Fuzzy Inference Systems in Solar Energy: A Literature Review
摘要
The rapid increase in population has made renewable energy sources critically important for ensuring sustainable development and securing environmental protection for future generations. These energy sources play a significant role in reducing greenhouse gas emissions caused by fossil fuels, offering an effective solution to the multifaceted challenges posed by climate change. Renewable energy sources such as hydroelectric, biomass, geothermal energy, wind and solar not only minimize environmental impacts but also provide long-term cost advantages. Today, solar energy sources have become the focal point of research due to their contributions to reducing environmental damage and enhancing economic sustainability. In our study, solar energy was preferred considering factors such as geographical flexibility, cost advantage, developing technology, environmental sensitivity and wide application areas.
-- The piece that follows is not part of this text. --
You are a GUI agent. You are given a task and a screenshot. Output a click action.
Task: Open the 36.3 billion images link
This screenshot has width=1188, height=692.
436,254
The need for accurate predictions is rapidly increasing to ensure the success of sustainable energy practices. Consequently, there is an increasing demand in the energy sector for developing machine learning (ML) algorithms that can create reliable models using limited available data. Compared to traditional models, machine learning algorithms stand out due to their ability to make more accurate predictions and serve as effective tools for addressing fundamental challenges associated with renewable energy sources. The integration of fuzzy logic with ML enhances interpretability and adaptability, making it particularly useful for handling imprecise and ambiguous data in real-world applications. Fuzzy inference systems (FIS) and Adaptive Neuro-Fuzzy Inference System (ANFIS) play a crucial role in leveraging fuzzy logic to model uncertainty and approximate reasoning, enabling more flexible and human-like decision-making in complex and imprecise environments. This study aims to provide an extensive literature survey on the use of fuzzy inference systems in solar energy applications. The review is planned to be supported by tables and graphical representations.